É verdade, seria muito mais fácil se. Pra nós dois. Mas o cosmos não tem muita propensão a fazer o que é pra mim mais fácil ou menos doloroso. Os momentos em que eu estou mais próximo de acreditar que existe um deus são justamente aqueles em que eu o vejo sádico, usando seus raios para me eletrocutar, me desfazer, mesmo que desfeito eu já seja há muito, será que ele sabe disso, deve saber se for mesmo onisciente, talvez não o seja e ache que eu sofri muito pouco, talvez porque eu esteja tão calado que pareça estar consentindo com tudo. Mas o ditado só serve quando o calar é voluntário.
E é?
Insisto em catar as migalhas do chão. São assim os labirintos, têm ruas, travessas e becos sem saída, há quem diga que a mais segura maneira de sair deles é ir andando e virando sempre para o mesmo lado, mas isso, como temos obrigação de saber, é contrário à natureza humana. Não tento voar porque sei que sou pesado demais, vou direto ao chão. E o mais impressionante é que a expressão facial que tenho nesse momento é a que tantas vezes carrego na frente de todos. E ninguém parece perceber que eu não sou como eles. Sou essencialmente diferente de todos os que compões meu assim chamado grupo. Eles tem muito mais presente em si a felicidade, a leveza, o ar nos pulmões.

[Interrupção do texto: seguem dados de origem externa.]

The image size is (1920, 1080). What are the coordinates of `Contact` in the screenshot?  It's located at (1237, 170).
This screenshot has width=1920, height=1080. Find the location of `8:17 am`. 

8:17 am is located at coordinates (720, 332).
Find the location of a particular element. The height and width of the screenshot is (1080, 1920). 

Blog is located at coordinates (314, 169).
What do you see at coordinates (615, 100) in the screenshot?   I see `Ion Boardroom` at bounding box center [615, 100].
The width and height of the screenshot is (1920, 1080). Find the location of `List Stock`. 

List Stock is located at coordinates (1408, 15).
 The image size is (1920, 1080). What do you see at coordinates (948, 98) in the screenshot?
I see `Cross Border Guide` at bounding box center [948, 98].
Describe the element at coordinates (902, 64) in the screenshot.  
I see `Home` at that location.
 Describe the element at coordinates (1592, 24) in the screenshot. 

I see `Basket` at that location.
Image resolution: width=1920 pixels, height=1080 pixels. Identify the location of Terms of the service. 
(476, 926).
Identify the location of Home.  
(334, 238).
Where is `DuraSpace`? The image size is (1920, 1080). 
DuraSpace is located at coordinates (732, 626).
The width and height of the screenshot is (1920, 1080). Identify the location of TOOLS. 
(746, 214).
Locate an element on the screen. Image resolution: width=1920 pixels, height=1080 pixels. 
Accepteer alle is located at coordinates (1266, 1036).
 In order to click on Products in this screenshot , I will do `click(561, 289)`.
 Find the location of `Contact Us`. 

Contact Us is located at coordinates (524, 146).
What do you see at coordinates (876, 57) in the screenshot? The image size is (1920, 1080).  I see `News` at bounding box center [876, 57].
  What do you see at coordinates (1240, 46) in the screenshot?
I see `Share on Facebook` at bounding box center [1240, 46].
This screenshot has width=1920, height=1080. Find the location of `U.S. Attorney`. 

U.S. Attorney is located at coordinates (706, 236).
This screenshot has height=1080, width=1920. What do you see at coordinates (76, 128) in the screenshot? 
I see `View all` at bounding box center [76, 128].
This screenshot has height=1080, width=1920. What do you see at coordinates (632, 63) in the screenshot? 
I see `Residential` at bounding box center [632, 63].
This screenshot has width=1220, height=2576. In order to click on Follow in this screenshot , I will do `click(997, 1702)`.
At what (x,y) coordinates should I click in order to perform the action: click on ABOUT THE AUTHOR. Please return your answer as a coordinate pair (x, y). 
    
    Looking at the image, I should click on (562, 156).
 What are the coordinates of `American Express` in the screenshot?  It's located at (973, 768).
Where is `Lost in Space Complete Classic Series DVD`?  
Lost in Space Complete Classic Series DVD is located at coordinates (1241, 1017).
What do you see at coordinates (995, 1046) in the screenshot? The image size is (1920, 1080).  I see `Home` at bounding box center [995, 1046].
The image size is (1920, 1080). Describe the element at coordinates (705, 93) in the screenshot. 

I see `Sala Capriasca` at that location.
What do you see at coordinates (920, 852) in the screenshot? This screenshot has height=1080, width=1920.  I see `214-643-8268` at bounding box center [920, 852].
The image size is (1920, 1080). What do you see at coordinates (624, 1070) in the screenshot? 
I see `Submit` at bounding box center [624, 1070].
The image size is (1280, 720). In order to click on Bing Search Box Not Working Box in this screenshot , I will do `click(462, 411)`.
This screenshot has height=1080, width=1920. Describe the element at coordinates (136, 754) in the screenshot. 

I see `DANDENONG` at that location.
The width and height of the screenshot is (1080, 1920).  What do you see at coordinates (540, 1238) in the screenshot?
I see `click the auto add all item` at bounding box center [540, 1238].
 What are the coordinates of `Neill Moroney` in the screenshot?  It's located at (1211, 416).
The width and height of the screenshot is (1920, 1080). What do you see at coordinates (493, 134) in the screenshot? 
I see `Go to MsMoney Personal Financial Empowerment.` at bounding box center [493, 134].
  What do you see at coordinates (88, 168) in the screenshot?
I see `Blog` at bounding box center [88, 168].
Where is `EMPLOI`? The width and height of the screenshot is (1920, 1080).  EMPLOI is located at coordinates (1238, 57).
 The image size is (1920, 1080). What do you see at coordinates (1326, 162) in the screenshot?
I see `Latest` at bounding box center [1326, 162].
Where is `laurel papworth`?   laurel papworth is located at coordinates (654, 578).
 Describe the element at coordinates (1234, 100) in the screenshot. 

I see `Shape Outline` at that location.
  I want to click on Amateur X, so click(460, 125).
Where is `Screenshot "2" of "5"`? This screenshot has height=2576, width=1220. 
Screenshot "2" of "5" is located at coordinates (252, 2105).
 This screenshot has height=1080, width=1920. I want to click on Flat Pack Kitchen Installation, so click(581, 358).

Me falta ar para a básica necessidade de respiração, e agora já não falo de minha condição física, não falo do catarro que entope toda minha via respiratória, da boca ao pulmão, falo de outra coisa. Me falta ar para a básica necessidade de respiração: não sinto meu coração partido, mas meus pulmões, são eles o verdadeiro centro dos sentimentos, das emoções, são eles que se partem todos os dias mais e mais, meus pulmões são poeira estelar.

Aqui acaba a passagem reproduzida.